This eighth edition of The Insolvency Review once again offers an in-depth review of market conditions and insolvency case developments in key countries. A debt of gratitude is owed to the outstanding professionals around the globe who have dedicated their time and talents to this book. As always, their contributions reflect diverse viewpoints and approaches, which in turn reflect the diversity of their respective national commercial cultures and laws.
This year's book is being published as the world continues to cope with the covid-19 pandemic. Some countries are more affected than others but one thing is clear: in addition to the tragic impact of the pandemic on the lives and health of so many around the world, the economic hardship on individuals and businesses is extensive. This impact goes well beyond those directly affected by the virus. In many countries, lockdowns have affected a number of economic sectors. Airlines, hospitality, entertainment, dining and retail, just to name a few, have seen their revenues collapse and enormous numbers of jobs lost. The impact on employees in these sectors has been tragic, and the effect on consumers has rippled through other sectors as well. Governmental stimulus efforts have cushioned some of this impact but even so we are now seeing record numbers of business failures. These numbers will only grow until the pandemic is under control.
As can be seen in these pages, insolvency professionals and courts are coping with the resulting onslaught of business insolvencies to the best of their ability. Still, efforts to rescue and restructure businesses and save jobs are of no avail if revenues cannot timely be restored. Insolvency proceedings can be a holding action, but they cannot create revenue to allow a business to survive. The insolvency system then becomes merely an orderly means of shutting businesses down and distributing their assets.
One question to ask is whether, where businesses revenues collapse owing to an exogenous event such as a pandemic, the fact that investors and employees in some economic sectors absorb losses and hardships that are disproportionate to those in other sectors is not highly arbitrary. Some cogently argue that these costs, which are imposed by actions taken by governments, businesses and individuals to protect the public's health and wellbeing, should be absorbed by the public sector and allocated through tax policy rather than having them absorbed by the unlucky employees and stakeholders of the affected businesses.
Another question is whether allowing the collapse of these businesses, which were viable before the pandemic, will not also make the return to normal more difficult after the worst is behind us.
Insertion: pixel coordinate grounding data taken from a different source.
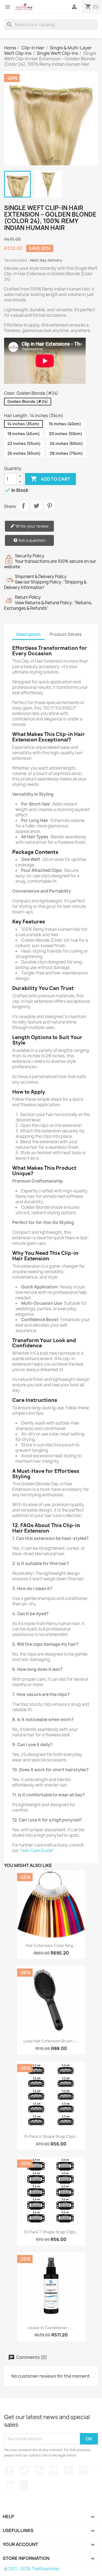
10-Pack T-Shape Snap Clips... (51, 2231)
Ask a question (32, 540)
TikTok (24, 2485)
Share (23, 505)
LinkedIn (9, 2485)
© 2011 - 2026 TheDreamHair (32, 2569)
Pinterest (49, 505)
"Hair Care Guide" (36, 1850)
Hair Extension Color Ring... (51, 1945)
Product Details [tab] (66, 634)
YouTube (53, 2470)
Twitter (24, 2470)
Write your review (31, 526)
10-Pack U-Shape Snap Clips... (51, 2136)
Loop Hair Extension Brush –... (51, 2041)
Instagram (83, 2470)
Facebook (9, 2470)
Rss (39, 2470)
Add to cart (50, 478)
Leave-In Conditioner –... (51, 2327)
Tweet (36, 505)
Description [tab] (28, 634)
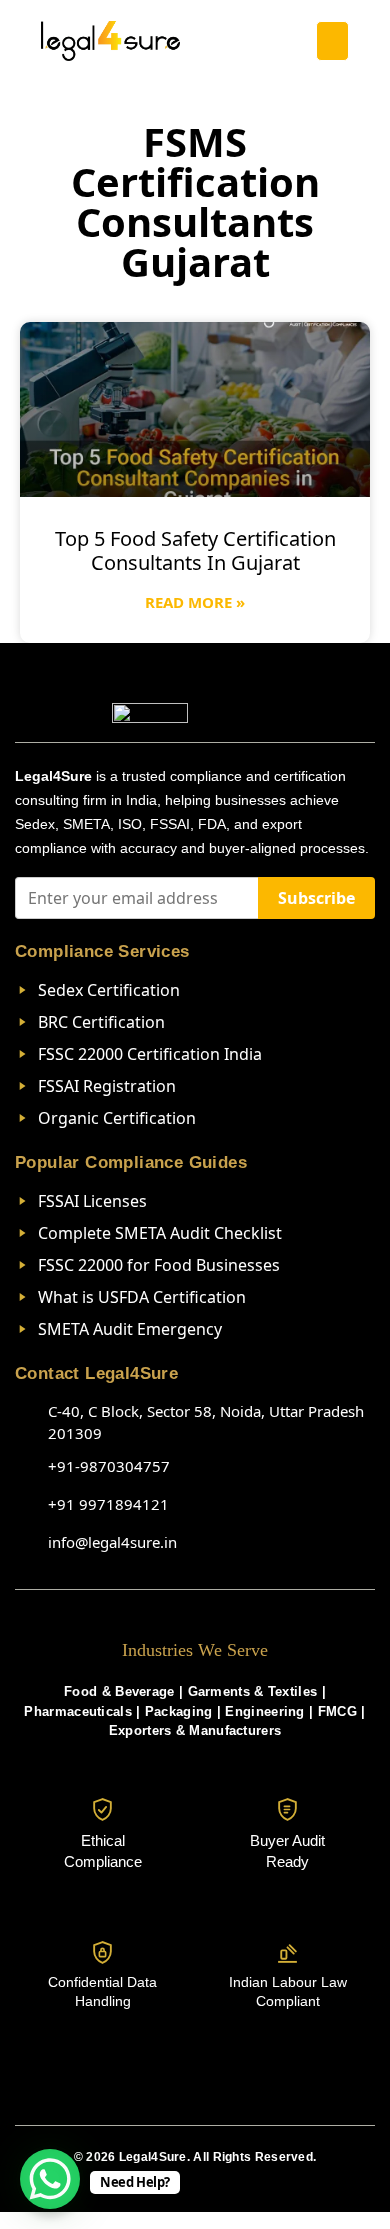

Rather than idling for a while and then resuming, the affected economic engines are being shut down. Their lights are literally going out. Over the long run, will it be more time-consuming and costly to reconstruct these economic engines anew, and then crank them up and restart them, than it would be to support them so they can idle for a time and then resume in their current form?
Of course, for businesses to remain intact they must be provided with liquidity and capital, and programmes have been adopted in a number of countries to provide this, at least temporarily. Payment moratoria also have played a role in some countries, though these moratoria inevitably force some of the costs onto private sector parties (for example, landlords).
Frankly, there may be no good answers to these questions.
Next year, we may be in a better position to assess the economic damage done by the pandemic and how successful countries have been in preserving their business infrastructure, restoring employment and mitigating the arbitrary impacts described above. In the meantime, it is up to the insolvency system to take up the slack as best it can. I know that insolvency professionals, especially the authors contributing to this volume, are up to the task.
As I do each year, I want to thank each of the contributors to this book for their efforts to make The Insolvency Review a valuable resource. As each of our authors knows, this book is a challenging undertaking every year, and particularly so in this year of covid-19. As in previous years, my hope is that this year's volume will help all of us, authors and readers alike, reflect on the larger picture, keeping our eye on likely, as well as necessary, developments, on both the near and distant horizons.